College of Veterinary Medicine, South China Agricultural University, No,483 Wu Shan Road, Tian He District, Guangzhou, 510642, China.
Lipids Health Dis. 2012 Dec 18;11:173. doi: 10.1186/1476-511X-11-173.
The molecular mechanism of how cells maintain cholesterol homeostasis has become clearer for the understanding of complicated association between sterol regulatory element-binding proteins (SREBPs), SREBP cleavage-activating protein (SCAP), 3-hydroxy-3-methylglutaryl coenzyme A reductase (HMG-CoA reductase) and Insuin induced-genes (Insigs). The pioneering researches suggested that SREBP activated the transcription of genes encoding HMG-CoA reductase and all of the other enzymes involved in the synthesis of cholesterol and lipids. However, SREBPs can not exert their activities alone, they must form a complex with another protein, SCAP in the endoplasmic reticulum (ER) and translocate to Golgi. Insigs are sensors and mediators that regulate cholesterol homeostasis through binding to SCAP and HMG-CoA reductase in diverse tissues such as adipose tissue and liver, as well as the cultured cells. In this article, we aim to review on the dual functions of Insig protein family in cholesterol homeostasis.
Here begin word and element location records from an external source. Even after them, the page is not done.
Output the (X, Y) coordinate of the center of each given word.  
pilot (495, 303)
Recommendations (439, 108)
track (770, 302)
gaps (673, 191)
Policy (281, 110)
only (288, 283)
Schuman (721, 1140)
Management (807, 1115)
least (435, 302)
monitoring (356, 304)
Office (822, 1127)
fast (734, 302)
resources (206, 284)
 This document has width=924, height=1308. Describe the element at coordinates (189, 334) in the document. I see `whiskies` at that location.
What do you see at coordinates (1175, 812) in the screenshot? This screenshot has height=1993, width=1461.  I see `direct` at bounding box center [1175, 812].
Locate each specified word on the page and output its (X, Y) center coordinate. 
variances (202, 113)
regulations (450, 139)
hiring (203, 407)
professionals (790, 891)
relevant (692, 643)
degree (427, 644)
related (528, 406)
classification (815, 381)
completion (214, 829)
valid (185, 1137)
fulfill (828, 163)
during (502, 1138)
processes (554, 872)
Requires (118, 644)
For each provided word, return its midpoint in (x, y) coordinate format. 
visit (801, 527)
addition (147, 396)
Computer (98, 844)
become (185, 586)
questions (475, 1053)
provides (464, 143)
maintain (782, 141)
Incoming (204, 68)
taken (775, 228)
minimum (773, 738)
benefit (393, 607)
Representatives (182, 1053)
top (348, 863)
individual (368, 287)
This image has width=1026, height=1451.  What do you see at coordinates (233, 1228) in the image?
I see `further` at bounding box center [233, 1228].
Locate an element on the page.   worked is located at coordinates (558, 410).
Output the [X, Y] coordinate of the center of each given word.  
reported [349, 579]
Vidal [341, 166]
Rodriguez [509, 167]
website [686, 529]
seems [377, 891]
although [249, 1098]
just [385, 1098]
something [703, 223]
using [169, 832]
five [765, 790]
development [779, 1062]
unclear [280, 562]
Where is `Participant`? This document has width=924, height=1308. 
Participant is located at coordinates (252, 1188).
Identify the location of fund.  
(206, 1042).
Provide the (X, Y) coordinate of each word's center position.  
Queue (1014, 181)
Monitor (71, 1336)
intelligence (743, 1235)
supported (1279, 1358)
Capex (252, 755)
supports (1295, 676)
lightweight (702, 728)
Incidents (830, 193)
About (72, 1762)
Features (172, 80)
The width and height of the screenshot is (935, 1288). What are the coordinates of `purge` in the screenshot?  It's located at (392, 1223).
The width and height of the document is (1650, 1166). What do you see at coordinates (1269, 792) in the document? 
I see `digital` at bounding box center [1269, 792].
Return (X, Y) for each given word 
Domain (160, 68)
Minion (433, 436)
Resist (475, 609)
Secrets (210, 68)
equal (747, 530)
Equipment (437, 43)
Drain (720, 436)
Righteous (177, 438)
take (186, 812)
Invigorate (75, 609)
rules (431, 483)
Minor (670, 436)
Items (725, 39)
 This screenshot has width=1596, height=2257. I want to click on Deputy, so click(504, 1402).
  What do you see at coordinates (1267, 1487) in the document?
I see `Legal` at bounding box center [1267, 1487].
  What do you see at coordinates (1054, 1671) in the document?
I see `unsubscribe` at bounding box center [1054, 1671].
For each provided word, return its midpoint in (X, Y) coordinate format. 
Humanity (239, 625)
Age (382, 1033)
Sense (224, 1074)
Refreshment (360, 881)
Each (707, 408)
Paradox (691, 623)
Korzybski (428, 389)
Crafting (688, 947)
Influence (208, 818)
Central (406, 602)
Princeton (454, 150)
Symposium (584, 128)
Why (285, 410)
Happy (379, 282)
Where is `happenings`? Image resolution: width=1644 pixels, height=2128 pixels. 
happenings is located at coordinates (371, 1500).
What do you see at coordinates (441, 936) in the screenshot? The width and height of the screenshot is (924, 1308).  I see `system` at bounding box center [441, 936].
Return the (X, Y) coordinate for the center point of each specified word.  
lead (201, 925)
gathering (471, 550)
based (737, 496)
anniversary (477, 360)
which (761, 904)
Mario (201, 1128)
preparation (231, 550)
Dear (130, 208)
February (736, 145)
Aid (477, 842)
细胞如何维持胆固醇稳态的分子机制已逐渐明晰,这有助于我们理解固醇调节元件结合蛋白(SREBPs)、SREBP 切割激活蛋白(SCAP)、3-羟-3-甲基戊二酰辅酶 A 还原酶(HMG-CoA 还原酶)和胰岛素诱导基因(Insigs)之间复杂的关联。开创性的研究表明,SREBP 激活了编码 HMG-CoA 还原酶和胆固醇及脂质合成中所有其他酶的基因的转录。然而,SREBPs 不能单独发挥作用,它们必须与内质网(ER)中的另一种蛋白质 SCAP 形成复合物,并易位到高尔基体。Insigs 是传感器和介质,通过与脂肪组织和肝脏等不同组织以及培养细胞中的 SCAP 和 HMG-CoA 还原酶结合,调节胆固醇稳态。本文旨在综述 Insig 蛋白家族在胆固醇稳态中的双重功能。